**WHAT YOU HAVE TO DO:** Return the lines below exactly, from the first one through the line that has "Given: Toggle the select-all header checkbox". Leave out everything after it.

**THE INPUT:**
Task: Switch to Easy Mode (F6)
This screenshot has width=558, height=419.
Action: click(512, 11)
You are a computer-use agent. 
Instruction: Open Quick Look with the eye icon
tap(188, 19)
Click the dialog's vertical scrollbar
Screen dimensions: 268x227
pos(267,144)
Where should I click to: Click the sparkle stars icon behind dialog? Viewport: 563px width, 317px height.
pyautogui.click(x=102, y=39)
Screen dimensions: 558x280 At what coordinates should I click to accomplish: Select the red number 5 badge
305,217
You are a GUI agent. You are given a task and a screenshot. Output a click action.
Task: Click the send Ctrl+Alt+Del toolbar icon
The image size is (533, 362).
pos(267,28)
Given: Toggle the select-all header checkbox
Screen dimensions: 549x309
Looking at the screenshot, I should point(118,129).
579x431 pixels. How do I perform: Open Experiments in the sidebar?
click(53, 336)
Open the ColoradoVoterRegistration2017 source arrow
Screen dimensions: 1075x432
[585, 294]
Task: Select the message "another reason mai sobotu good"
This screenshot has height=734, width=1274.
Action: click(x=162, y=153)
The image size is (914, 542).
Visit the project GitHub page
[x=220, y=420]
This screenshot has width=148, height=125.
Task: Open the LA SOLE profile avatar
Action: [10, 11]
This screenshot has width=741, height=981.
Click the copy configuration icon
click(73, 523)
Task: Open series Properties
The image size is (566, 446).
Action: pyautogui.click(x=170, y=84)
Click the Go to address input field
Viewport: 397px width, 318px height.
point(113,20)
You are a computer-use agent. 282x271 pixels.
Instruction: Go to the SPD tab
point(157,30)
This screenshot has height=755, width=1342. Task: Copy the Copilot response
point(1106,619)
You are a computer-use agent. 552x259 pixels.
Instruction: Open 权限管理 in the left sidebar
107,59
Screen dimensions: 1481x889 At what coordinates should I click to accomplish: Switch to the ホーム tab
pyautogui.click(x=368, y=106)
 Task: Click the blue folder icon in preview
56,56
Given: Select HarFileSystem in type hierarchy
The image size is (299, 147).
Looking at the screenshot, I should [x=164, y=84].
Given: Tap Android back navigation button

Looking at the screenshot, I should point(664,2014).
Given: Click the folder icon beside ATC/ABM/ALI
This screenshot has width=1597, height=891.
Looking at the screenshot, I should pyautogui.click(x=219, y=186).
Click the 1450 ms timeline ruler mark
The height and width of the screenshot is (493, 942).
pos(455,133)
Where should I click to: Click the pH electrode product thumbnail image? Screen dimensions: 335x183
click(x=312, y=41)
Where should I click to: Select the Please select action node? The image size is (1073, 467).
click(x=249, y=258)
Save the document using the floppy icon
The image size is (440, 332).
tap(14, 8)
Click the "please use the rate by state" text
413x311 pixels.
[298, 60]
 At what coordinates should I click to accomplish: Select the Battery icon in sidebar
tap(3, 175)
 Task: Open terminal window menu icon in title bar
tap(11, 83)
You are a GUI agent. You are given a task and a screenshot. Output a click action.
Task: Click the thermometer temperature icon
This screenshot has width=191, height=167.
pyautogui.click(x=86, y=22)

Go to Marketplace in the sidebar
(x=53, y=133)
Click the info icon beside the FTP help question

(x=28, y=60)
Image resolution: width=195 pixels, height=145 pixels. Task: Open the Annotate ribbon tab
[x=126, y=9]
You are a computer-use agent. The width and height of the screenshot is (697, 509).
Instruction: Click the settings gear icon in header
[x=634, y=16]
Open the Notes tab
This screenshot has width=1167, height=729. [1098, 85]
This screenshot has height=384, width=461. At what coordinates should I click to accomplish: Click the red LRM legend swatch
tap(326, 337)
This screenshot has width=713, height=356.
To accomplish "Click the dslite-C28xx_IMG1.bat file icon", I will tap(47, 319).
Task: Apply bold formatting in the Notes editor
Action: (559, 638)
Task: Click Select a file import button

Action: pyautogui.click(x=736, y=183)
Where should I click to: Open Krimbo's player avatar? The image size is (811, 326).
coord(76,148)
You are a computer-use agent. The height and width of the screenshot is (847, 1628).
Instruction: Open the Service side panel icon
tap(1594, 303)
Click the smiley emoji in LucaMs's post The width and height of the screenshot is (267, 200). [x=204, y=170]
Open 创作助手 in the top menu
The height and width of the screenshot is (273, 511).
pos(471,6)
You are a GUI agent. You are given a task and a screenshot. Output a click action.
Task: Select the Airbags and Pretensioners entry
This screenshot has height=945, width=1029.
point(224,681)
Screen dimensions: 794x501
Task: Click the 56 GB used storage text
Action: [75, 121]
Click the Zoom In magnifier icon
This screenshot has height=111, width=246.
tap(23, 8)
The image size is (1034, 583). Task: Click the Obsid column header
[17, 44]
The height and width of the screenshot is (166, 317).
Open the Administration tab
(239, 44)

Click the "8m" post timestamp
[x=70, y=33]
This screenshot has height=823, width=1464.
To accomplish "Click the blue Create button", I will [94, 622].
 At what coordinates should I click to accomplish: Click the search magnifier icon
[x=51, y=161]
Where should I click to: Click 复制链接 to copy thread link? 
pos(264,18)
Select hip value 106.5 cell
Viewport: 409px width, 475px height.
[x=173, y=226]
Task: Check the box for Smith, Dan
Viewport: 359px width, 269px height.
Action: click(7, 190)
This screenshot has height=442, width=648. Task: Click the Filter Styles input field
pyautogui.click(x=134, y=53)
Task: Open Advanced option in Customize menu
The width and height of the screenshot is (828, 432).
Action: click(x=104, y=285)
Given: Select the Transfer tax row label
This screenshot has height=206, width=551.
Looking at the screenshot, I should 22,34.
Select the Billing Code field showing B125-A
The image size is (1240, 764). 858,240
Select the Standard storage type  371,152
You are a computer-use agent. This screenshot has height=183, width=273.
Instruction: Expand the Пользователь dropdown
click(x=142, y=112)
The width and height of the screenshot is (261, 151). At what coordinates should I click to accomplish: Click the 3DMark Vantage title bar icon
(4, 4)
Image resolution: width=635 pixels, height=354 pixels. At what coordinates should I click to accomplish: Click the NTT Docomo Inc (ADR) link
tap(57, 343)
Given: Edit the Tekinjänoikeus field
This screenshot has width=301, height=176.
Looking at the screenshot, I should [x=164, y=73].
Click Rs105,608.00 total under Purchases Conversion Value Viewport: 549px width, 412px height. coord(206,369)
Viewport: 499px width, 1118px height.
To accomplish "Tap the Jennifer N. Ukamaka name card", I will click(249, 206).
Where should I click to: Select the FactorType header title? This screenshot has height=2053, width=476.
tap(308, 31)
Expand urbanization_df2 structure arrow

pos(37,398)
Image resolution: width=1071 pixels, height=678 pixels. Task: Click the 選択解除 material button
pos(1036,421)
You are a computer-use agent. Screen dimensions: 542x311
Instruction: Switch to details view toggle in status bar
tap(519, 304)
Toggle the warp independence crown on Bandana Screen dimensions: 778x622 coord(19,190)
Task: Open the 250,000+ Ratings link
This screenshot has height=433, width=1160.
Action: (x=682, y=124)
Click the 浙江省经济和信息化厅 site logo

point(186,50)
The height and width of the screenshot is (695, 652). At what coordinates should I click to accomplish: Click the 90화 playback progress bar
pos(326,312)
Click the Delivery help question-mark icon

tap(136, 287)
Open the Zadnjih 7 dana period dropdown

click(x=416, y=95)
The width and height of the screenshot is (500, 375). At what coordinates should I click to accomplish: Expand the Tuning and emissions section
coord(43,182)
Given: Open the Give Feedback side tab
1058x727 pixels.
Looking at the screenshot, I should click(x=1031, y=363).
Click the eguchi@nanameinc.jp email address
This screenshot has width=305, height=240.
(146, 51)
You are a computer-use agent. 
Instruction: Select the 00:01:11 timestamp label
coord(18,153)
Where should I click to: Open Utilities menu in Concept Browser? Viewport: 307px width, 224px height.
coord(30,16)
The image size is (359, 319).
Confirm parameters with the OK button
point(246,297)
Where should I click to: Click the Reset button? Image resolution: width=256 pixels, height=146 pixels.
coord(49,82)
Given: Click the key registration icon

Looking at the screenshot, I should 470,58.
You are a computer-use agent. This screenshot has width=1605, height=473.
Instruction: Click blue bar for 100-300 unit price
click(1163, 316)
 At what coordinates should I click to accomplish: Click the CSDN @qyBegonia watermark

**WORKED SOLUTION:**
Task: Switch to Easy Mode (F6)
This screenshot has width=558, height=419.
Action: click(512, 11)
You are a computer-use agent. 
Instruction: Open Quick Look with the eye icon
tap(188, 19)
Click the dialog's vertical scrollbar
Screen dimensions: 268x227
pos(267,144)
Where should I click to: Click the sparkle stars icon behind dialog? Viewport: 563px width, 317px height.
pyautogui.click(x=102, y=39)
Screen dimensions: 558x280 At what coordinates should I click to accomplish: Select the red number 5 badge
305,217
You are a GUI agent. You are given a task and a screenshot. Output a click action.
Task: Click the send Ctrl+Alt+Del toolbar icon
The image size is (533, 362).
pos(267,28)
Given: Toggle the select-all header checkbox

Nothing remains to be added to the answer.